English, Department of

 

Date of this Version

2000

Citation

Renaissance Quarterly 53 (2000): 192-

Comments

Copyright 2000 Renaissance Society of America. Used by permission.

Abstract

This essay reassesses the role of reading in the context of seventeenth-century natural philosophy by analyzing Galileo Galilei’s Starry Messenger and Margaret Cavendish's The Blazing World. The unreliability of telescopic vision becomes a dominant metaphor for the unreliability of reading printed texts. Where Galileo sought to put the reader in his own position as a scientific observer by making reading a form of observation, Cavendish used the telescopic image to show how readers become the makers of their own fictions. From the recognition that reading and observation finally reveal our relationship to the world rather than the world itself comes what will ultimately be the modern assumption that acts of observation are also acts of reading.
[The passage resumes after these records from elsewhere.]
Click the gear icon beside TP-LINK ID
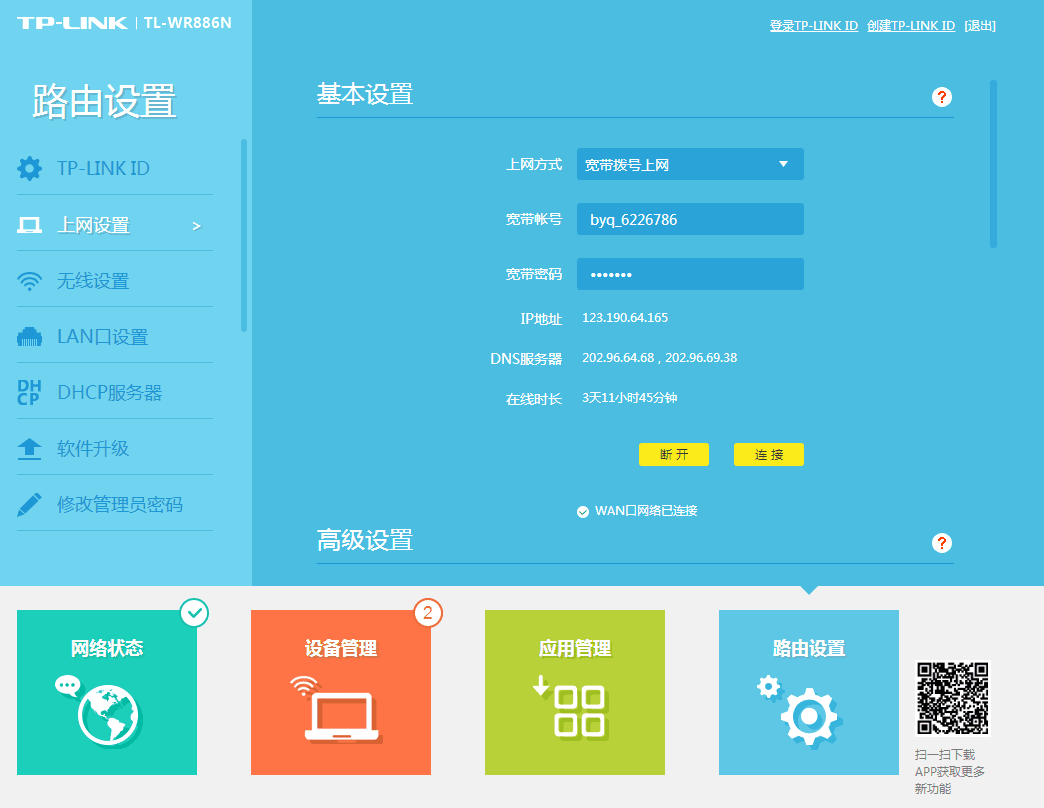Screen dimensions: 1044x808 pos(30,168)
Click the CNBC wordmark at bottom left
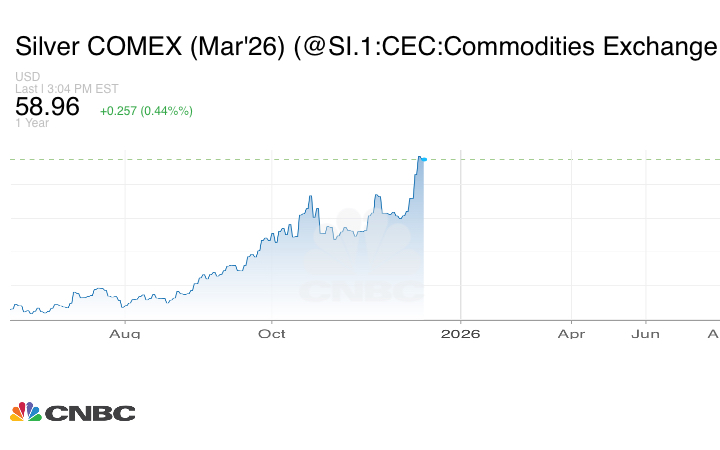The height and width of the screenshot is (450, 720). 89,413
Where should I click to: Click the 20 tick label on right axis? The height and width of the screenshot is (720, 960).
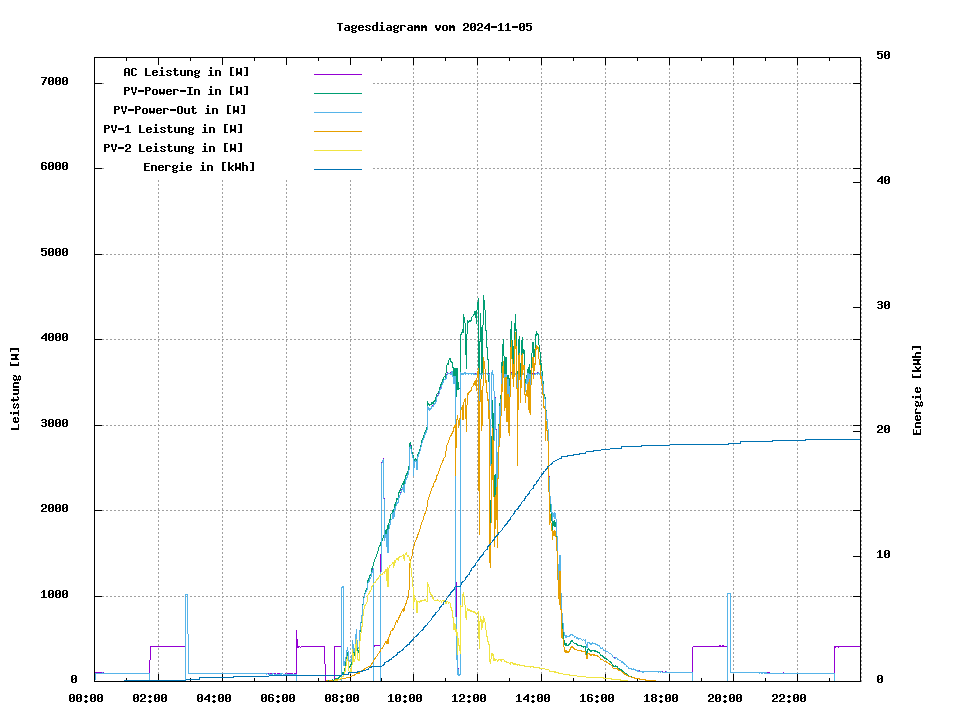883,430
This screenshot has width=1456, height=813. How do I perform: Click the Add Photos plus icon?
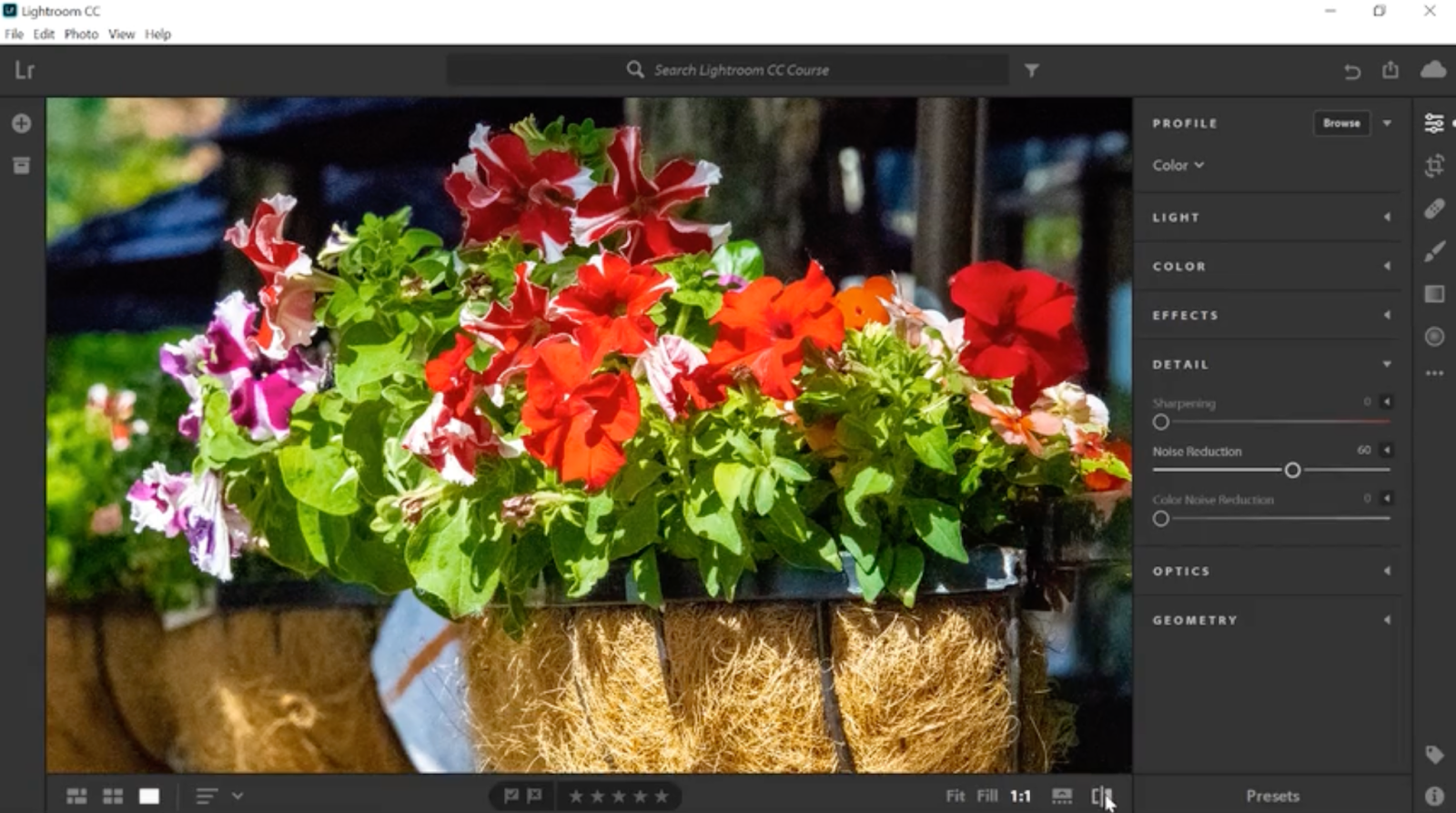coord(22,123)
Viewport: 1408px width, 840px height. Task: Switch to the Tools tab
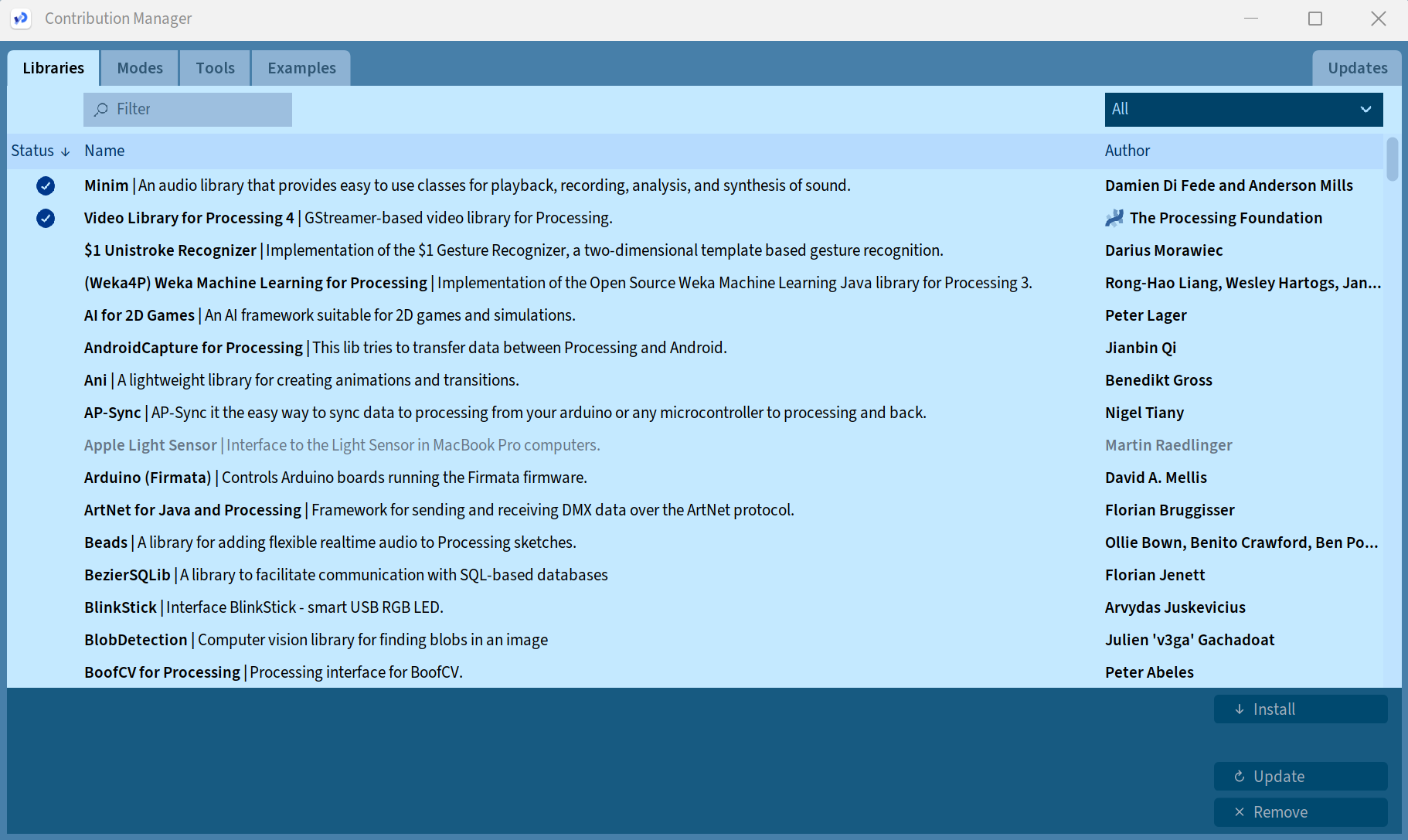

Recent studies in early modern criticism have enlarged our understandings of the categories of author and text. While analyses of considerable sophistication have helped us understand the historical context that surrounded the production and publication of early modern texts, it is perhaps surprising how little attention has been paid to the activity in which we ourselves are most engaged—reading. Although it is only one among a number of developments in optics and visual technology, the telescope exemplified the new visual culture of the seventeenth century. This visual culture was characterized by a new understanding of how we, as observers, are related to the world around us. What Galileo and Cavendish recognized was that all acts of seeing—whether through a telescope, in a pinhole camera, or simply with our own eyes—involve artifice, mediation, and a necessary distortion. In this philosophical context, what is true of ocular perception is by extension also true of cognitive apprehension. Changes in how reading is understood thus follow more general philosophical developments about perception as a whole. This new understanding of how we "see" has a lasting significance because it determines how scientific and literary culture defines who their readers are, what they do, and what kind of apprehension is possible in texts. After the early modern period, texts convey facts but cannot produce "knowledge." Reading and observation are not simply about the "real world"; rather, they are about our relationship to that world. Out of this recognition—shared by Galileo and Cavendish—comes what will ultimately be the modern assumption that all acts of observation are acts of reading. If the telescope was for the seventeenth century a metaphor for reading as an act of apprehension, reading has ultimately become for us a figure for perception.